こちらから「それは意図と違います」という指摘をした場合に、めっちゃ謝ってきます。
本題とは異なる文章がいちいち混ざると文字数が多くなり、見返したときにこれは内容とは関係のないやり取り、これはあるやり取り、と認識して読んでいくのがなかなかの負荷になってきます。
現実でもそうですが、謝るとかそういうのはいらんから、次どうしたら改善出来るのかを対策していく方に力を注ぐ方がよっぽど有意義なやり取りになります。
指摘と検証の依頼ルール
・提示された設定内容に対し、XXXXX(※1)としての論理性や、作画視点・システム構築の観点から「矛盾点」「不明瞭な点」があれば、容赦なくどんどん指摘・検証してください。
人間であれば「ふーん」で終わるような内容でも、AIは放っておくと「こういう展開はどうですか?」とアイデアを広げるような提案・質問をしてきがちです。
しかし、このときは「設定の穴を塞いで固める」方向でやり取りを進めたかったため、単なるアイデア出しではなく「矛盾や不明瞭な点の指摘(粗探し)」に集中してもらうよう、このルールを追加しています。
前提知識持ち込み不可のルール
・前提知識や他チャットでの一般的な推論はノイズになるため持ち込まず、私が提示する設定資料とルールのみを正として構築してください。
チャットを新しく開き直した際、本来であれば過去のチャットの記憶はリセットされているはずです。
(オリジンが異なるLocalStorageのようなイメージですね)
しかし実際に新しいチャットで設定資料の断片だけを渡して会話を始めると、AIが勝手に「このジャンルならこういう世界観や展開が王道だろう」と推論し、頼んでもいない一般的な設定を勝手に生やしてくることがあります。
時には、その推論が偶然前のチャットで話していた内容と似ていて「あれ、前のチャットの内容引き継いでる?」と錯覚してしまうことすらありました。
これはAI特有の「もっともらしい推論(ハルシネーションの一種)」なのですが、こちらとしては独自の尖った設定を作りたいのに、勝手に「よくあるテンプレ設定」に補正されてしまうのは完全にノイズになります。
そのため、「世間一般的な推論や前提知識は捨てて、今私が渡した設定資料とルールだけを絶対的な正(Single Source of Truth)として扱え」と厳格に縛るためにこのルールを設定しています。
勝手な出力の禁止ルール
・設定の出力は明示的な指示があった場合のみにしてください。
ちょこっとした内容を追加しただけなのに、全体にマージした内容を出力してくる事があります。
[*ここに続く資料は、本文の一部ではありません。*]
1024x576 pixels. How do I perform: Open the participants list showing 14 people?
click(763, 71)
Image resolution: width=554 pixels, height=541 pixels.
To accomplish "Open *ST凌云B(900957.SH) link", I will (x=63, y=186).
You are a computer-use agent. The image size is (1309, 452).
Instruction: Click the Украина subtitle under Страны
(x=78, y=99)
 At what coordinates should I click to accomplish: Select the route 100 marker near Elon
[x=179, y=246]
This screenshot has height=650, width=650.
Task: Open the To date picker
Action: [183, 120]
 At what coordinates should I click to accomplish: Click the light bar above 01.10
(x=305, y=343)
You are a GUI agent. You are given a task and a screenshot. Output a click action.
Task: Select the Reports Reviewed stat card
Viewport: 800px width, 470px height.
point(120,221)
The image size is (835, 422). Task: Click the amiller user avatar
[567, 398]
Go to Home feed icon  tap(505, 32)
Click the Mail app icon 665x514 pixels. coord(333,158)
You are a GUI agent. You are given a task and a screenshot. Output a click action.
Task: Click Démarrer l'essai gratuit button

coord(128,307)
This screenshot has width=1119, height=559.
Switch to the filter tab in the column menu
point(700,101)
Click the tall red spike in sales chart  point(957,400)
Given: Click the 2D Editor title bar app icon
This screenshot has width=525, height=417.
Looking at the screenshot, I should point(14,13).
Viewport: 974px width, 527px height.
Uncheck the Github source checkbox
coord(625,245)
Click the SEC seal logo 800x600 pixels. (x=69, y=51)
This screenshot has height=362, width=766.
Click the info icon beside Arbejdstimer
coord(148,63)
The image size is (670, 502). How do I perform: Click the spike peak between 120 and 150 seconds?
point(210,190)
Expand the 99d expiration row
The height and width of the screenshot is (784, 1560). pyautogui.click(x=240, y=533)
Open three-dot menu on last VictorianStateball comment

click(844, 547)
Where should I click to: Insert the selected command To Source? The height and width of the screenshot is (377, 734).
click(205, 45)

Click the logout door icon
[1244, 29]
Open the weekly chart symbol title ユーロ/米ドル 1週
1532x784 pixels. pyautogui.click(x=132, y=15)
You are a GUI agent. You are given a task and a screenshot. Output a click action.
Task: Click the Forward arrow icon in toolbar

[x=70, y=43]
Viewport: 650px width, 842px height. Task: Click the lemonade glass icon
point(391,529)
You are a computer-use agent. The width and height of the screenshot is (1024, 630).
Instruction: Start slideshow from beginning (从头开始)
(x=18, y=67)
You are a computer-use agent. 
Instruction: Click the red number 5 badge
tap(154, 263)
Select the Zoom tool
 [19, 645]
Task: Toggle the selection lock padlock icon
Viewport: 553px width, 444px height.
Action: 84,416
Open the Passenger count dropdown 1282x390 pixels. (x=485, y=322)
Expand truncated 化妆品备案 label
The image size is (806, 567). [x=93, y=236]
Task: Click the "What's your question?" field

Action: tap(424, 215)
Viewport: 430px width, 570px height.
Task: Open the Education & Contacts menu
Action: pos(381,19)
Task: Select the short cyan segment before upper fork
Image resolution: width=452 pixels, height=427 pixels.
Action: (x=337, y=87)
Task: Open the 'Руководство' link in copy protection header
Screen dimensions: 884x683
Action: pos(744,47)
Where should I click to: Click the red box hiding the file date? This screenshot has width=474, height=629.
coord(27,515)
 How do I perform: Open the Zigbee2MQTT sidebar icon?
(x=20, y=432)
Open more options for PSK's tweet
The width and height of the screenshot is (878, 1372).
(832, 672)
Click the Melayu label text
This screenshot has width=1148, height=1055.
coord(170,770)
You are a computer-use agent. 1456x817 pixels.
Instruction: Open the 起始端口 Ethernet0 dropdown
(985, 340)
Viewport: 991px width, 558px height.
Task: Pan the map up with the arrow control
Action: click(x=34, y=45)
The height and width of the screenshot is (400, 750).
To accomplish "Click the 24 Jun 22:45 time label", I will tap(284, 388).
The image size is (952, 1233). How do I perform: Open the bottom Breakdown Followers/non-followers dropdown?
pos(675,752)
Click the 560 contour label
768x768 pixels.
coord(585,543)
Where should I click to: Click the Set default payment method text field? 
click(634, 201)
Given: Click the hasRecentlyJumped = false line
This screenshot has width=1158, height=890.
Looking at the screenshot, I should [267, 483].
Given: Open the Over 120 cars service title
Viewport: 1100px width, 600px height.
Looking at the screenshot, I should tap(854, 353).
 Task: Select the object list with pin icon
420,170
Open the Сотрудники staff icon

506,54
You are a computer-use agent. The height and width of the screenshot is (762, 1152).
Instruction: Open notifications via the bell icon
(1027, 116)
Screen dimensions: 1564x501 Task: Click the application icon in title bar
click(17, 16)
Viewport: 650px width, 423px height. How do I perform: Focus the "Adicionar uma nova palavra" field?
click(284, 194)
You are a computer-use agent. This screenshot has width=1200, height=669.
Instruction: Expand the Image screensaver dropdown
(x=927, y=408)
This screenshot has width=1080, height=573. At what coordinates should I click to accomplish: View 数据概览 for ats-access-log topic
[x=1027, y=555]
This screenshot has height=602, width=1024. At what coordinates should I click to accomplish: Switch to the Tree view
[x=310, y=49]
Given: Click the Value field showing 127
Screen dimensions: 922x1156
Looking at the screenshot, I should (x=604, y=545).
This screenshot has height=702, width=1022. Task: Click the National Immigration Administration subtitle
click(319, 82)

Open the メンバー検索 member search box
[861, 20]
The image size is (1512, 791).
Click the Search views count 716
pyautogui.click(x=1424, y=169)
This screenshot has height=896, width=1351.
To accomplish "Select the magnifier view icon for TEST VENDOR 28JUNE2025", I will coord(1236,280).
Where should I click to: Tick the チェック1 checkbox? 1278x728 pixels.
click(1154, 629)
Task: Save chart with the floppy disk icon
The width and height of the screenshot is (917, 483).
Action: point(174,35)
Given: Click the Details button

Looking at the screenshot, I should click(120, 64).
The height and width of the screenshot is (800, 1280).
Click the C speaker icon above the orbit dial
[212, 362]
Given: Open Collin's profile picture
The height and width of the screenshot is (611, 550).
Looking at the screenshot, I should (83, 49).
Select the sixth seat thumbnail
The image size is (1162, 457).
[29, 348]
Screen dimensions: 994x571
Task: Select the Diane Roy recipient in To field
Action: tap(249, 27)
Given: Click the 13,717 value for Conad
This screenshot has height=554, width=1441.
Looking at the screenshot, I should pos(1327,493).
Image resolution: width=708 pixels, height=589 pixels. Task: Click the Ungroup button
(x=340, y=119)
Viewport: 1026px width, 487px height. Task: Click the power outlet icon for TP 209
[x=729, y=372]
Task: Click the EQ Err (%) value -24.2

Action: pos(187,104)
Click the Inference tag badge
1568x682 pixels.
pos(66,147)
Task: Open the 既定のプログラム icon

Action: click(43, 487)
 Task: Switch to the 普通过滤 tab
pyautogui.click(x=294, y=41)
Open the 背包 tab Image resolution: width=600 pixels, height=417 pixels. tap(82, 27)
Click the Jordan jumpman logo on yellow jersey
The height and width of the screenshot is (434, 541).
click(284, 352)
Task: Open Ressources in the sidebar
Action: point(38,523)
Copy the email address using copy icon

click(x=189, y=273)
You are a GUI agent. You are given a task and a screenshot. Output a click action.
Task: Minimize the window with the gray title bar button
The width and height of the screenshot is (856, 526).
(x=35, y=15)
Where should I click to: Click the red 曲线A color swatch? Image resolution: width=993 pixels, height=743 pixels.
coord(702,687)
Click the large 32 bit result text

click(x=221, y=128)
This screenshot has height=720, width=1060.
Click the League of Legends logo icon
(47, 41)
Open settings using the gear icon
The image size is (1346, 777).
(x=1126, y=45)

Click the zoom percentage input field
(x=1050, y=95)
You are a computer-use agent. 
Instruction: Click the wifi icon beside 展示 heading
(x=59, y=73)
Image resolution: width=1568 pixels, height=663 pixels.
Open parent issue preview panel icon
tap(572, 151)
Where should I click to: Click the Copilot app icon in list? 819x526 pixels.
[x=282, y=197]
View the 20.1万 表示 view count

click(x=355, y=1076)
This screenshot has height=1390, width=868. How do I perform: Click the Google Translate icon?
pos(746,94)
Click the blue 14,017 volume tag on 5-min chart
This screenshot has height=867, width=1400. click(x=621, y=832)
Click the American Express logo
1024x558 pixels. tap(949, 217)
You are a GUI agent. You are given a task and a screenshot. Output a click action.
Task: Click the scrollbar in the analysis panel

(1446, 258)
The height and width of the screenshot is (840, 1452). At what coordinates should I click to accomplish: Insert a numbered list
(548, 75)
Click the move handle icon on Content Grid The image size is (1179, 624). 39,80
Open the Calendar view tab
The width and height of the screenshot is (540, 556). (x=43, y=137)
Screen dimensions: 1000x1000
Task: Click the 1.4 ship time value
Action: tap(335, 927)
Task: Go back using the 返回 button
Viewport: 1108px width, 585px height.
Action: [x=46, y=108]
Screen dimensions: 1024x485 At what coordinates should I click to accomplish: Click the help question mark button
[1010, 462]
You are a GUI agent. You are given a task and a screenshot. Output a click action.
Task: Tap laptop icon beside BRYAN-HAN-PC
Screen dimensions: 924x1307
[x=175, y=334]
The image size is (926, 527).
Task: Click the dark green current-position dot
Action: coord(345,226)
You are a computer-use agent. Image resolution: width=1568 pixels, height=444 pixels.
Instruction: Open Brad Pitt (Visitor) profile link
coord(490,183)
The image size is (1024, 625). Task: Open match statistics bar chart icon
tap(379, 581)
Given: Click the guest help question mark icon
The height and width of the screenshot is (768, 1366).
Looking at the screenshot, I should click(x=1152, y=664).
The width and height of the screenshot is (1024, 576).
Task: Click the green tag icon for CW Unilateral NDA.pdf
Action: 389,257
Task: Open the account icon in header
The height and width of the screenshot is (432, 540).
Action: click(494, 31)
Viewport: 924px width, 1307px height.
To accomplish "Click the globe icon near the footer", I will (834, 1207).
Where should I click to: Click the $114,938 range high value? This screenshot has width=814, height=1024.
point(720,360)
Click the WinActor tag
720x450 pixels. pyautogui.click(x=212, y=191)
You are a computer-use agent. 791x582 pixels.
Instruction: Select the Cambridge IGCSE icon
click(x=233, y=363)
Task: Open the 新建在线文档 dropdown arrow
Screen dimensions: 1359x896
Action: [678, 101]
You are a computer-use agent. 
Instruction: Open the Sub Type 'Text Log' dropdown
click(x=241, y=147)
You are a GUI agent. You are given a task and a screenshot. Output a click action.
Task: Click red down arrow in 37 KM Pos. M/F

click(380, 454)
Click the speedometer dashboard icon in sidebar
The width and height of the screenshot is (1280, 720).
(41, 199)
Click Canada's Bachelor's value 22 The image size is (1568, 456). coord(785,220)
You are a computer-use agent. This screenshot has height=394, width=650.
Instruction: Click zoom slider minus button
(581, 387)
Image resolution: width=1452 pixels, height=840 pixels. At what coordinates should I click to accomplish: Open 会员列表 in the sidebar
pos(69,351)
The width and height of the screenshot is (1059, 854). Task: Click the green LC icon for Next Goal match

設定資料は300行を超える内容にまで膨らんでおり、1行の追加で300行以上を出力されるとすごい見づらいしスクロールもめんどい!
という事で、明示的に指示した場合だけ出力してもらうようにしています。
修正範囲のルール
・指摘事項の修正は、局所的な言い訳で解決するのではなく、【上位階層の基本ルール・例外規定】として明確に言語化し、別チャットで再度AIに検証させた場合に同一の指摘が発生しないよう該当項目へ組み込んでください。
・修正したルールが他の設定(プロット、世界観など)に波及して新たな矛盾を生まないか検証し、必要であれば関連する全箇所の記述も同時に修正・追記してください。
この2つの意図は同じで、内容もほぼ被っています。
結構容赦なく矛盾や不明瞭な点をつっこんできてくれるので、そのたびに禅問答をしているのかというくらい、「これはおかしいのでは」「否、これは◯◯である」みたいなやり取りをするのですが…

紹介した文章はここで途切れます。